Дополнительное измерение пониманий создавали поездки к нему на дачу. Он вообще любил туда
возить гостей-друзей-учеников.Там они не только квасили горячительное, но и участвовали в
садовых авантюрах – пропалывали грядку в ускоренном темпе, где на дальнем краю её стояло
закипающее от жары пиво (а поставлено оно было холодным), клали баню, чинили приёмники и
кое-что ещё.
Не меньше чем в тексты, Туренко вглядывался в предметы – как и почему опускаются тени, как
ведут себя розы в темноте, отчего дверь отказывается встать в коробку – везде окружающее было
подвижным и вдумчивым. Тем, с чем надо было не только считаться, но и тем, чему надо было
доверять, с чем можно было спорить и даже иногда воевать. Всё было оживлено.

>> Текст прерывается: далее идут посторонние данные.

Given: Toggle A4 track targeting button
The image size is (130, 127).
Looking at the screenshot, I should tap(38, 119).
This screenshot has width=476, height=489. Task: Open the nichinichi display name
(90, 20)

Во взаимодействии с ним никогда не было инерции – он отвечал остроумно, ломая твои ожидания.
Вместо «которого часа» было время нужное тебе, вместо привета на привет было «сам такой» и
далее по тексту. Проживание при Туренко было всегда осознанным.

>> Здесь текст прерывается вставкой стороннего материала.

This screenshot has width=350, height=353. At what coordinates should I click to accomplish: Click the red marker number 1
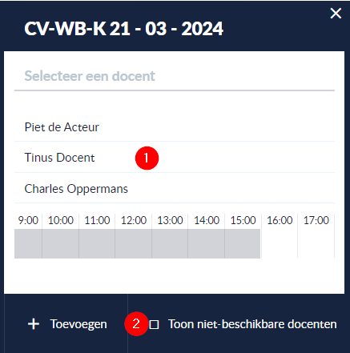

Помню, мы с ним Венёве стояли прощались около маршрутки. Нервный водитель покрикивал на
всех подряд. На Туренко он наехал, кажется, за то, что он выбросит окурок под машину. Но
Туренко выждал паузу и очень уверенно и почти без сарказма сказал «нет». Водитель как-то сник
и спокойно сел в машину.
В конце нулевых Евгений Владимирович уехал с Урала обратно в Венёв, и мы стали общаться
реже, но плотнее. Я стал приезжать к нему на лето, ходить с ним на рыбалку, писать новые другие
тексты, участвовать в забавных челленджах. Один из них должен был быть таким: кто быстрее
напишет поэму, тот победит, а проигравшему надо будет допрыгать на одной ноге до памятника
Ленину.
Были и менее забавные. Как-то я приехал и привёз кипу унылых закомплексованных текстов.

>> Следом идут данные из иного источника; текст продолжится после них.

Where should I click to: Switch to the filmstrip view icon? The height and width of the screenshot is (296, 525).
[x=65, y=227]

Туренко сказал мне (почти ультимативно) за ночь написать 20 или 30 сонетов. Я, не разбирая букв,
полночи строчил и строчил, ничего не перечитывая, потом отрубился. С утра за балконной
сигаретой он подробно разобрал каждый, что-то даже слегка похвалил (мол, его сонеты вначале
были и похуже) и вместе со мной забыл о них. На следующий день из меня полезли совсем другие
тексты – ломкие и вёрткие, неуклюжие, но твёрдо настаивающие на своей особенности. Этот цикл
мы назвали «Венёвским», его потом даже перевели на английский.
Я вот сижу сейчас вспоминаю и вспоминаю, а текст мой мемуарный кончился, слов в нём больше
для меня нет – как будто до следующего витка, когда можно будет снова преодолеть накопление
пыли и мыслить о Евгении Владимировиче исключительно в настоящем времени.